» Action item: Look through the data below for the line with "Image resolution: width=775" and the line with "Click the red logo inside QR code", then output those two and all lines in between, exactly as written.

» Data in this exercise:
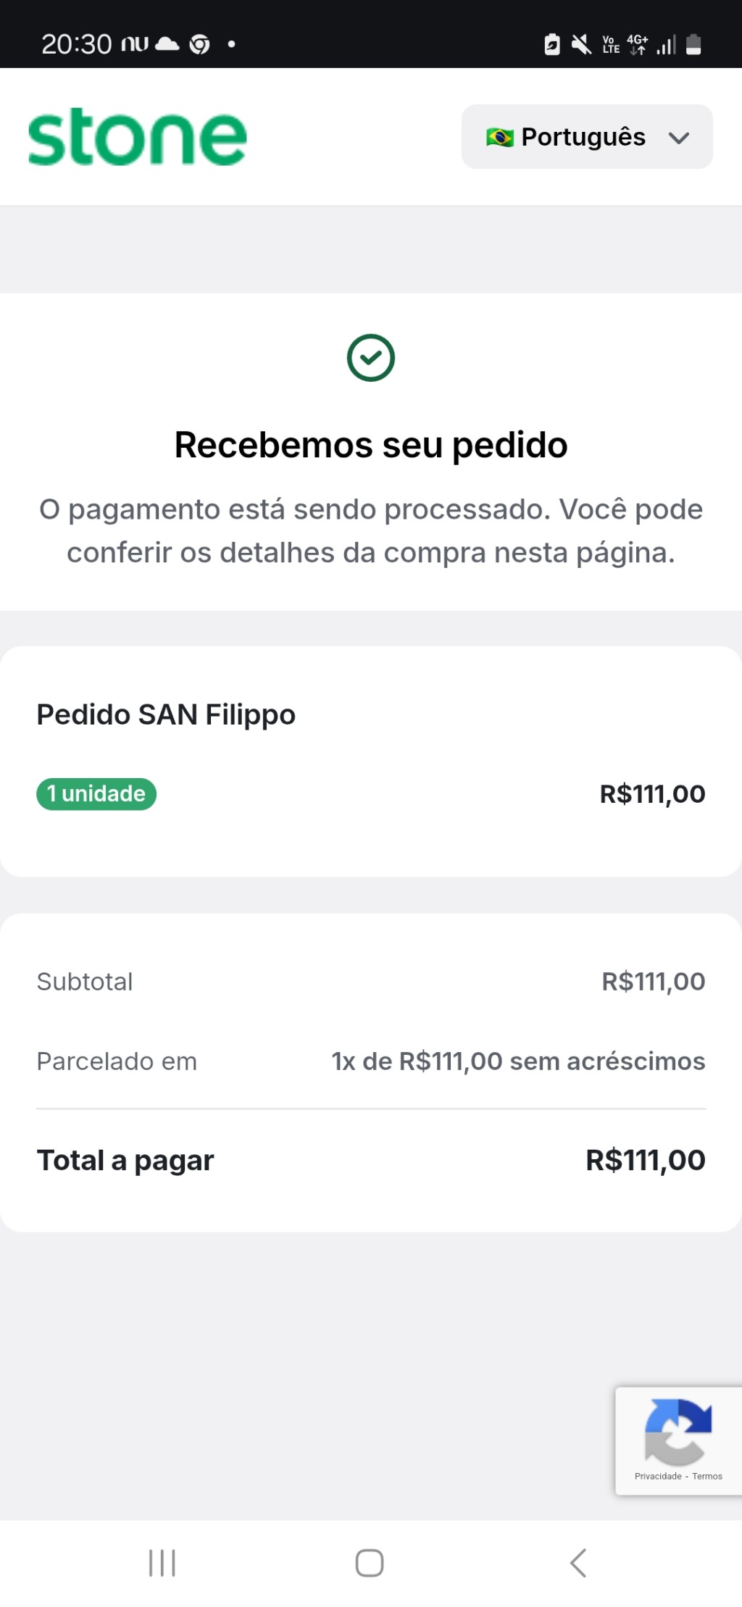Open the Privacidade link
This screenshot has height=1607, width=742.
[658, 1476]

* * *

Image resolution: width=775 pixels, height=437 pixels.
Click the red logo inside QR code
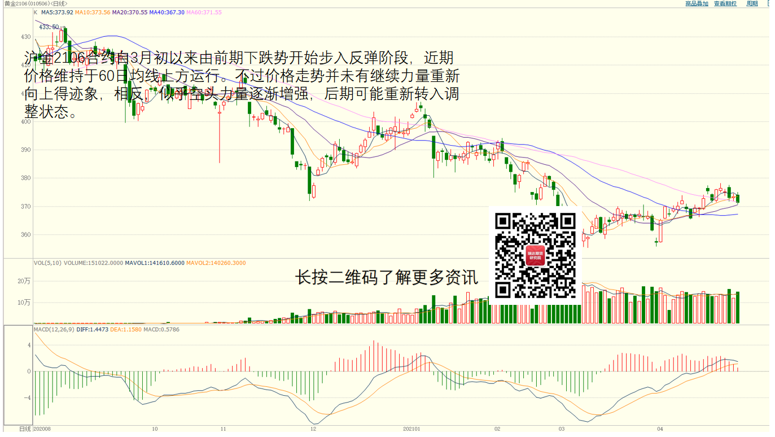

---

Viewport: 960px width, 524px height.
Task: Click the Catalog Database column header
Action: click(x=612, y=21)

» Exercise output:
Image resolution: width=775 pixels, height=437 pixels.
Click the red logo inside QR code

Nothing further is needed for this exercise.